Over the decades, Pennsylvania emerged as a hotbed for white supremacist hate groups, at times ranking among the top five states with the highest concentration of hate groups. Parts of York County became enclaves for the Ku Klux Klan.
A student at Gettysburg College in the early 1970s, Kaaba Brunson learned quickly that certain areas of the borough were off limits to Blacks and he was unable to find rental housing.
“There were realtors that simply did not rent to people of color,” said Brunson, chairperson for the Greater Harrisburg NAACP Afro Academic, Cultural, Technological, & Scientific Olympics (ACT-SO), which focuses on improving academic performance of marginalized students.
“When we think about segregation we typically think of the 1920s, 1930s, 1940s..and think it disappeared. It was still going on in late 1960s and 1970s.”
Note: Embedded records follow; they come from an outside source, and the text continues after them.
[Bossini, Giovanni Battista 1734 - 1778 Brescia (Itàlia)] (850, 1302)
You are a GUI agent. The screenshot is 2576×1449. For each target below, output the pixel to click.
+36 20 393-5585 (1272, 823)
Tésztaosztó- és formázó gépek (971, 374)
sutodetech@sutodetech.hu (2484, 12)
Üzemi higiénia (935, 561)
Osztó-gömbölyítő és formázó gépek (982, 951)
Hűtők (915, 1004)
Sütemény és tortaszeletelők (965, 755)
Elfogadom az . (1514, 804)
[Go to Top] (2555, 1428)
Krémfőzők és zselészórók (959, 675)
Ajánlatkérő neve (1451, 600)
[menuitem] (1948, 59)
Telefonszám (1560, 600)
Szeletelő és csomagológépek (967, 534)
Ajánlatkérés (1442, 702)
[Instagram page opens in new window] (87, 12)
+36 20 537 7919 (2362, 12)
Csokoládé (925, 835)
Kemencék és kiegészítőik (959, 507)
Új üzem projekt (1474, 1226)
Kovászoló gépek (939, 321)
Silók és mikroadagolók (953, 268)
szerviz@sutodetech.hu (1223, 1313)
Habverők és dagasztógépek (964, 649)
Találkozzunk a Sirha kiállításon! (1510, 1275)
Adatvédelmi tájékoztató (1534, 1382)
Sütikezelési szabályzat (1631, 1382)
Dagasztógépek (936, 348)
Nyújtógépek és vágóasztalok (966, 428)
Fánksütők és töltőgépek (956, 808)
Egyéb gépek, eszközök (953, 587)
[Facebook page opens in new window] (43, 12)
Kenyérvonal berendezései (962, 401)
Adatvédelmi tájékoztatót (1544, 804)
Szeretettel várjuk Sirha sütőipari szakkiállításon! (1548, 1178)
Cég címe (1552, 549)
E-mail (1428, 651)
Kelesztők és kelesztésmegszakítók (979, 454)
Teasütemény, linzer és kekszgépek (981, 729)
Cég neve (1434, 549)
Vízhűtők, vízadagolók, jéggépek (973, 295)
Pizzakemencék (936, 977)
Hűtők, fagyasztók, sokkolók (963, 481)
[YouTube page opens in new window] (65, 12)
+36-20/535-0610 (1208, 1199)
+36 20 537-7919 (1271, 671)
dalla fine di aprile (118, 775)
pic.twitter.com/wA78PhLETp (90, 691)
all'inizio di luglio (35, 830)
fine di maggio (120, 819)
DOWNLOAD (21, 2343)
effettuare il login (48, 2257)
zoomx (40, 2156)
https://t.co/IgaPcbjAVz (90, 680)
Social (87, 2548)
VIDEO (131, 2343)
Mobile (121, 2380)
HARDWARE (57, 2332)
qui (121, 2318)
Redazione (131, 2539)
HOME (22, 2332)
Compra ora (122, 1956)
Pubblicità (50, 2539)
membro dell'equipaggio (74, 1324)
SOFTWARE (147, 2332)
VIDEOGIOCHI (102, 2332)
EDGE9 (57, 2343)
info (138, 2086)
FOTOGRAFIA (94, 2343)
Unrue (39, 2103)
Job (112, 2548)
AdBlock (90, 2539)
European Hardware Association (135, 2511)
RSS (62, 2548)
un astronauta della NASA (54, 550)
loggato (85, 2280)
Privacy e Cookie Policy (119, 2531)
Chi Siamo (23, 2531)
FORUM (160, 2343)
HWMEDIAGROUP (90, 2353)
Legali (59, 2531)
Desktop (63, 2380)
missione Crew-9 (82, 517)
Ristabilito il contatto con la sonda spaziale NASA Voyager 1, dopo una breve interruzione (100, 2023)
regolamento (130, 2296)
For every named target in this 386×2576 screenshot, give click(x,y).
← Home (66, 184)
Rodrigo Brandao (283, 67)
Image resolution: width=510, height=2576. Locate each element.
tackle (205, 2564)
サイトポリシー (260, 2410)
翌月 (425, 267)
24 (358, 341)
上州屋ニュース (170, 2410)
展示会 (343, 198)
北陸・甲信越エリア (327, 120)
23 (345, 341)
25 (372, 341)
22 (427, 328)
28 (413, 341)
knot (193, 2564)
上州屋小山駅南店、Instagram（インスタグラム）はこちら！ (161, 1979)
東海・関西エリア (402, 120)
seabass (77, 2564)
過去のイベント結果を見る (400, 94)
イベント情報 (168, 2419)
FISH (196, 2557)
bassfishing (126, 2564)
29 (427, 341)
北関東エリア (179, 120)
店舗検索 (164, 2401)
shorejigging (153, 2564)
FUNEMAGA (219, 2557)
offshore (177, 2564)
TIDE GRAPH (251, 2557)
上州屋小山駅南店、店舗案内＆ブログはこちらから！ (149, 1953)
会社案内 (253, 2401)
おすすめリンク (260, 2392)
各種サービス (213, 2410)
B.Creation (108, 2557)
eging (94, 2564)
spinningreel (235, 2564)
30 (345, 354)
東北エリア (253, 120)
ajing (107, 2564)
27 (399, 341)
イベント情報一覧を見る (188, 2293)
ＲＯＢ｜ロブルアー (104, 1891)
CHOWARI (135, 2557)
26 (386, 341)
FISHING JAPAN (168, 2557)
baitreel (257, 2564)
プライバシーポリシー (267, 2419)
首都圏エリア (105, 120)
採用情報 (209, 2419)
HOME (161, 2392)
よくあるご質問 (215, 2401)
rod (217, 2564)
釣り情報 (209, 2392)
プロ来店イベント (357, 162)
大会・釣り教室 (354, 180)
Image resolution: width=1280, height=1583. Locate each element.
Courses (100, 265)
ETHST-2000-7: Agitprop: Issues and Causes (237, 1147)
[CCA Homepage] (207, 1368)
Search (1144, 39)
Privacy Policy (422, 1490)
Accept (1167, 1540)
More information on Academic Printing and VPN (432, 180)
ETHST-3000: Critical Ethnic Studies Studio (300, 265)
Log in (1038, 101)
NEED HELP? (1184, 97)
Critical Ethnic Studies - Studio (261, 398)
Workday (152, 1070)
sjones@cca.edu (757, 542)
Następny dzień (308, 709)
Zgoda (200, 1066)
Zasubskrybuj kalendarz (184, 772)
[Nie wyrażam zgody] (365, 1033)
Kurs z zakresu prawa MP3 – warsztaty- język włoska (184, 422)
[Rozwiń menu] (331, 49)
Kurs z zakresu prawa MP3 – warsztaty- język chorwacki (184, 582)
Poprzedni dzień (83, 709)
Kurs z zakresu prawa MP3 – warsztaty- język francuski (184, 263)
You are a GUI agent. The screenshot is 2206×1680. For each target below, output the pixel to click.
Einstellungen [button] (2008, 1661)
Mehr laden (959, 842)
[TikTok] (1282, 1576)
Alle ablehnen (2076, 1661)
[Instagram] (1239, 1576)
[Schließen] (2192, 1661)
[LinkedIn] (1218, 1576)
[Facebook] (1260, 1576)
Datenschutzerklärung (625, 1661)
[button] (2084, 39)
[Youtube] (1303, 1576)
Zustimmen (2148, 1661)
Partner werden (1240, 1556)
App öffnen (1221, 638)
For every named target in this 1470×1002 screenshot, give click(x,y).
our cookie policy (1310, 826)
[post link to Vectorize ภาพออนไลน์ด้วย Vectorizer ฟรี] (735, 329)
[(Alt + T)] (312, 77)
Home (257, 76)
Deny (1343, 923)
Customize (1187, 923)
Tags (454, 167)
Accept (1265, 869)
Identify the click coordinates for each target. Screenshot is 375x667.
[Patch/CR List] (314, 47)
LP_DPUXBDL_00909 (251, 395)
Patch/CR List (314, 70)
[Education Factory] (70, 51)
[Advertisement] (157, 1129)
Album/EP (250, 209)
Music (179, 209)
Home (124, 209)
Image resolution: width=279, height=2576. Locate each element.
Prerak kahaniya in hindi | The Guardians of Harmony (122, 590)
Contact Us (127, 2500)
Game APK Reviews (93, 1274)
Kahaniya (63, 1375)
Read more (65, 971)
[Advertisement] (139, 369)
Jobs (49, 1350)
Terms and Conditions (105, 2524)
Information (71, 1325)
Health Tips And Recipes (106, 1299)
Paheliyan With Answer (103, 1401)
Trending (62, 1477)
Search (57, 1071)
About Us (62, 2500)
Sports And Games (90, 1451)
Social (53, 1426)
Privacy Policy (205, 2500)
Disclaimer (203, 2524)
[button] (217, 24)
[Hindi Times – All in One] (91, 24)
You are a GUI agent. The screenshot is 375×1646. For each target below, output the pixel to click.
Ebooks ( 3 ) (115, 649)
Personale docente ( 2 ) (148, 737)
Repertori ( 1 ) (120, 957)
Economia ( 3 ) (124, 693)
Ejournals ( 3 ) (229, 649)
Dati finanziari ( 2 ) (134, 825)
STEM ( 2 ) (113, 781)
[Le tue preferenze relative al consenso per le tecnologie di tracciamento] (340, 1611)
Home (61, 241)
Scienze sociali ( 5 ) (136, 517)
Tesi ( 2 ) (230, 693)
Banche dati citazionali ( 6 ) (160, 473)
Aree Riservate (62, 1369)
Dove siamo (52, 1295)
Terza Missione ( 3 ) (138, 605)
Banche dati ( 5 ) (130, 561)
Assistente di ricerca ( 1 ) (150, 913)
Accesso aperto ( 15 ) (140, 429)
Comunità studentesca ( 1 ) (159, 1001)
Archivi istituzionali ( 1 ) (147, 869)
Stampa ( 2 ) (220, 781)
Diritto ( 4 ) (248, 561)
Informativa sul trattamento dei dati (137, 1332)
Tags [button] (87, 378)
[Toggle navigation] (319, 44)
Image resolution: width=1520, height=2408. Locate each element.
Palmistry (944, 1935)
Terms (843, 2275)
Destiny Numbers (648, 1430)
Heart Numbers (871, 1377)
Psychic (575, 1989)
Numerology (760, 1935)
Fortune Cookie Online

In fact, Brunson argues that the legacy of sundown towns is not confined to the pages of history books - but is alive and well in 2024.
Brunson, who had his first encounter with a klansman in full regalia in York County in 1977, points to deep racial disparities in the workforce, unemployment and lack of education opportunities as evidence that the intent of sundown towns still lingers today.
“When I look at our society I see the vestiges of Jim Crow staring at me in all segments and it’s even more effective now because it’s not being recognized,” Brunson said. He reels off a list of recent incidents across central Pennsylvania schools in which Black and brown students were the targets of racial hostility and even violence. Black students being called “monkeys” by white peers, often with no consequences.
“It’s still here and it’s more powerful than it has ever been,” Brunson said.
Muhammad argues that despite diversity in communities, many Black homeowners don’t feel welcome in places like Camp Hill and Lemoyne.
“Just because you have Blacks living there don’t mean nothing,” she said. “They are catching hell. Anywhere in Cumberland County. People want to talk about Perry County being bad, I tell them go look at Dauphin County. You could still find confederate flags flying in Dauphin County. Travel down [Route] 230 see if you don’t see some. We don’t have to go far. It’s right under our nose.”
Muhammad has no shortage of encounters where she faced racism on the West Shore, but also parts of Harrisburg and Dauphin County. She recently had difficult encounters while passing out literature on environmental justice in uptown Harrisburg and she felt profiled at a consignment store on the West Shore.
“I‘m not going to go to certain places up the river, " Muhamad said. “I‘ve been in areas around here that if you took the wrong turn, you’ve got folks coming out with guns in their hands.”
A Black family last year was driven out of the Lower Dauphin School District — and the area — after their two high school students endured ongoing racial harassment.
The siblings were taunted by racial epithets in person and on social media to the point where the family felt it had to move. Delali Mensah Jamison and her husband, along with children, Kamau and Shekinah, relocated back to Maryland.
Singleton cites insidious examples of racism persisting today, especially in schools and policing.
Singleton noted choices in school curriculum that exclude Black history and disparities in policing along racial lines; as well as the predominantly white police departments serving minority communities like Harrisburg. Another example: the disproportionately high rate of Blacks arrested compared to whites, despite the fact they represent a far smaller percentage of the population..
“The difference is accountability,” Singleton said. “That’s where the uproar comes. The marches. It’s the injustice in the very system. That’s a long way around talking about sundown towns, but it is poignant and necessary. You have to showcase the inequity.”